Daarbij is van doorslaggevend belang dat appellant geen medische of andere gegevens heeft overgelegd die blijk geven van dringende redenen, als bedoeld in artikel 9, tweede lid, van de WWB, op grond waarvan het college tot een verdergaande ontheffing had moeten besluiten. Anders dan appellant heeft aangevoerd, ligt het op zijn weg om zijn standpunt dat hij volledig arbeidsongeschikt moet worden geacht aannemelijk te maken. De overgelegde rapportage van Axioma van 4 juni 2006 biedt hiervoor geen aanknopingspunten, reeds vanwege de recentere medische gegevens waarop het college zich heeft gebaseerd. Tevens moet hierbij in aanmerking worden genomen dat de bedrijfsarts in de rapportage van
6 december 2008 heeft geconcludeerd dat de beperkingen van appellant zijn afgenomen ten opzichte van 2006. Ook heeft appellant geen objectieve gegevens overgelegd ter onderbouwing van zijn stelling dat zijn beperkingen na december 2008 zodanig zijn toegenomen dat hij (weer) volledig arbeidsongeschikt is. De Raad acht het ten slotte niet onjuist of onredelijk dat het college de termijn van de ontheffing niet verder in de tijd heeft gelegd. Ook hier geldt dat appellant geen medische of andere gegevens heeft overgelegd op grond waarvan hij voor een langere periode van de actieve sollicitatieplicht had moeten worden ontheven.
4.7.
De stelling dat appellant, gelet op zijn algehele arbeidsongeschiktheid, niet door middel van een traject tot sociale activering zal instromen in arbeid, kan gelet op 4.3 en 4.6 evenmin slagen. Appellant heeft in hoger beroep verwezen naar een niet nader aangeduide uitspraak van de Raad, en daarvan overweging 4.2.1 aangehaald. Voor zover appellant heeft bedoeld te wijzen op de uitspraak van de Raad van 24 april 2012, LJN BW4400, kon dit appellant niet baten.

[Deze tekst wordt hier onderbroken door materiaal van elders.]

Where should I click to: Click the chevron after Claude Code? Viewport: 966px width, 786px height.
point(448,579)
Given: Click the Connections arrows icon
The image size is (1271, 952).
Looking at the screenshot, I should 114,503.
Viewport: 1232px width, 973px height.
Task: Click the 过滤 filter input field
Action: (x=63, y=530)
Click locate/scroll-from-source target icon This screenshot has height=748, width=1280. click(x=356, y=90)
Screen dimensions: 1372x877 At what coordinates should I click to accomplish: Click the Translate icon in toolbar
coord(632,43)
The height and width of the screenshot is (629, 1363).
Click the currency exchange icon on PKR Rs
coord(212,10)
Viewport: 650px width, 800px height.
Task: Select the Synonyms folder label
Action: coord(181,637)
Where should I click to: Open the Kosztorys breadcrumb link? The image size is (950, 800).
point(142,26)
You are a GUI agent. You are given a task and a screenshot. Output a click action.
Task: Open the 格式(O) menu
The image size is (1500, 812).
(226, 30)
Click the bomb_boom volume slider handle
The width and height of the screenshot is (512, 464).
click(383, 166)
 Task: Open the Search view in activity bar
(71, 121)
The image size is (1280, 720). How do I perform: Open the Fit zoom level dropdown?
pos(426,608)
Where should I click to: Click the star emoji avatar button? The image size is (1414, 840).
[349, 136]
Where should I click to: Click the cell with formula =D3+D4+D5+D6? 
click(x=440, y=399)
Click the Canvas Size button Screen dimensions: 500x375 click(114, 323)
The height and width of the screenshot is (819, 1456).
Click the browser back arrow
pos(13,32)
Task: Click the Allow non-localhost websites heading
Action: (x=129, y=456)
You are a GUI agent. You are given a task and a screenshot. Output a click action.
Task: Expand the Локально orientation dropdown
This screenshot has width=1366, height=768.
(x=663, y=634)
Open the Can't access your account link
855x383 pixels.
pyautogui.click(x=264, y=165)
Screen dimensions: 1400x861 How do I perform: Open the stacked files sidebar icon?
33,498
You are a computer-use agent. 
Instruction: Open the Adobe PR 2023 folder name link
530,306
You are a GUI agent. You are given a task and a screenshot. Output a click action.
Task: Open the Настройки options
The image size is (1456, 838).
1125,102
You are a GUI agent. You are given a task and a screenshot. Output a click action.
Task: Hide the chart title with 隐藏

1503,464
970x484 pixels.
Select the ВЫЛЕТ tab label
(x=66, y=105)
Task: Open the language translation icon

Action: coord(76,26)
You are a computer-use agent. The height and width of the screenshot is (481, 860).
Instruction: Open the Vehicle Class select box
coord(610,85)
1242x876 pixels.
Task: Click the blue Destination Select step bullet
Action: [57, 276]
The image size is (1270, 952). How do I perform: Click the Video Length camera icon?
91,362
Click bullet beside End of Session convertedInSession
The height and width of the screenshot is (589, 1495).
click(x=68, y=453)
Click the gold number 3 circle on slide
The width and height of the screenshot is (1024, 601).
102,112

In de hier genoemde uitspraak ging het om een persoon ten aanzien van wie zowel de verzekeringsarts als de arbeidsdeskundige hadden geoordeeld dat er geen reëel perspectief bestond op re-integratie. Een daarmee vergelijkbaar oordeel ontbreekt in de situatie van appellant. Op grond van de onder 4.3 genoemde Rapportage Belastbaarheidsonderzoek kan voor appellant niet worden aangenomen dat er geen reëel perspectief op re-integratie bestaat.
4.8.
Uit 4.1 tot en met 4.7 volgt dat het hoger beroep niet slaagt zodat de aangevallen uitspraak voor bevestiging in aanmerking komt.
5.
Er is geen aanleiding voor een veroordeling in de proceskosten.

BESLISSING

De Centrale Raad van Beroep bevestigt de aangevallen uitspraak.
Deze uitspraak is gedaan door Y.J. Klik, in tegenwoordigheid van A.C. Oomkens als griffier. De beslissing is uitgesproken in het openbaar op 30 juli 2013.